Some insurers want to allow healthy children to enroll year-round but only have a limited open season for ones with pre-existing conditions. However, HHS Secretary Kathleen Sebelius said in a letter to the National Association of Insurance Commissioners that such an approach is legally questionable and "inconsistent with the language and intent" of the healthcare law.
But, Sebelius acknowledged, rates can "be adjusted for health status as permitted by state law" until 2014, when the federal law prohibits such variation, Kaiser reports. As such, insurers could charge higher premiums to sick children outside the open-enrollment period, if state laws allowed such underwriting, as many do, according to the Times.
In its policy statement, the administration said, "States may set one or more open-enrollment periods for coverage for children under age 19, but cannot allow insurers to selectively deny enrollment for children with a pre-existing condition while accepting enrollment from other children outside of the open-enrollment period."
HHS is considering creating a national open enrollment period, noted Office of Consumer Information and Insurance Oversight Director Jay Angoff. "We could do that, but we need to do it by regulation. And the regulation would take some time," he told The Hill. "But that's something we're very seriously considering and talking to the industry about and if that would result in [companies restarting their coverage] I think that's something that would make a lot of sense."
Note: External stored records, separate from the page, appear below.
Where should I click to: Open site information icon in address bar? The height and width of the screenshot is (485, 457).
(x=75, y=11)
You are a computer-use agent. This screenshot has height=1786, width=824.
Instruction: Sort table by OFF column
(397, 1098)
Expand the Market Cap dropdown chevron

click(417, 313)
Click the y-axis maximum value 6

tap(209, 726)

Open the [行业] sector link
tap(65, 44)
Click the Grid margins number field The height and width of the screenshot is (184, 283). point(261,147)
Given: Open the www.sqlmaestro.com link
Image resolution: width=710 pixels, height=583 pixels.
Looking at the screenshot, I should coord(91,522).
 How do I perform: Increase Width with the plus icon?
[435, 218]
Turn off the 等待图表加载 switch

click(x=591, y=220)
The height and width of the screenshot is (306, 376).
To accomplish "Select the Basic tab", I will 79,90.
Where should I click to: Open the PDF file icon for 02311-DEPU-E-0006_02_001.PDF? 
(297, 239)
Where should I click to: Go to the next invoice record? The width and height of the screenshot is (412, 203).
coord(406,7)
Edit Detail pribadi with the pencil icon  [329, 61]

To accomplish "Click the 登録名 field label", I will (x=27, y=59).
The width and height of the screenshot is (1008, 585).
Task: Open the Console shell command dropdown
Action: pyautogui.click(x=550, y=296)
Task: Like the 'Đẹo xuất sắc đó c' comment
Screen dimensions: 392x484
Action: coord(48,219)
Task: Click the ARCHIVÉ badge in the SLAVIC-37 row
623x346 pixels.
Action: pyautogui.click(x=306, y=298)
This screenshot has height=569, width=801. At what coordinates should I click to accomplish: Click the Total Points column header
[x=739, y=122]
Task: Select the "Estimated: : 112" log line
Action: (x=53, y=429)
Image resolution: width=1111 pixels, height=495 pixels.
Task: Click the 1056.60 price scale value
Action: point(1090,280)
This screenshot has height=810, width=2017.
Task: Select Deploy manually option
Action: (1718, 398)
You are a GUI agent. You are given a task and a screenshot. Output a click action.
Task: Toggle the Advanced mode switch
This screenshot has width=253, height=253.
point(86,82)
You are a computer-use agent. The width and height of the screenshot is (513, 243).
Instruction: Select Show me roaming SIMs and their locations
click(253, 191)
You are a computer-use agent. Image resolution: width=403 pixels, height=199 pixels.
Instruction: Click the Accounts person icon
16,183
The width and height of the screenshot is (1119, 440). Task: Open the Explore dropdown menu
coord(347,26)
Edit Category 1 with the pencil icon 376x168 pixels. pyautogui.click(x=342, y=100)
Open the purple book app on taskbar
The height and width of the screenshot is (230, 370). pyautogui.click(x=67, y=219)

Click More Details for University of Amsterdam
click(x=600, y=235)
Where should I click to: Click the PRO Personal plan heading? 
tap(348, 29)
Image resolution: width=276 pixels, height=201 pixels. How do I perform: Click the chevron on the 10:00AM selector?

Insurers reacted to the letter, Kaiser reports, claiming HHS "has created a powerful incentive for parents to defer purchasing coverage until after their children need it--which could significantly raise costs and cause disruptions for families whose children are currently covered by child-only policies," said Robert Zirkelbach, AHIP’s spokesman.
Some major insurers remain on the sidelines--and say they'll stay there until HHS changes its position. "We will no longer offer new child-only policies to help keep costs affordable for those covered by our individual and family plans--plans not offered by an employer," Cigna spokeswoman Gwyn Dilday told the Orlando Sentinel. "Existing child-only policies remain in effect. We'll continue to evaluate this policy and could reconsider changing this position as market dynamics change."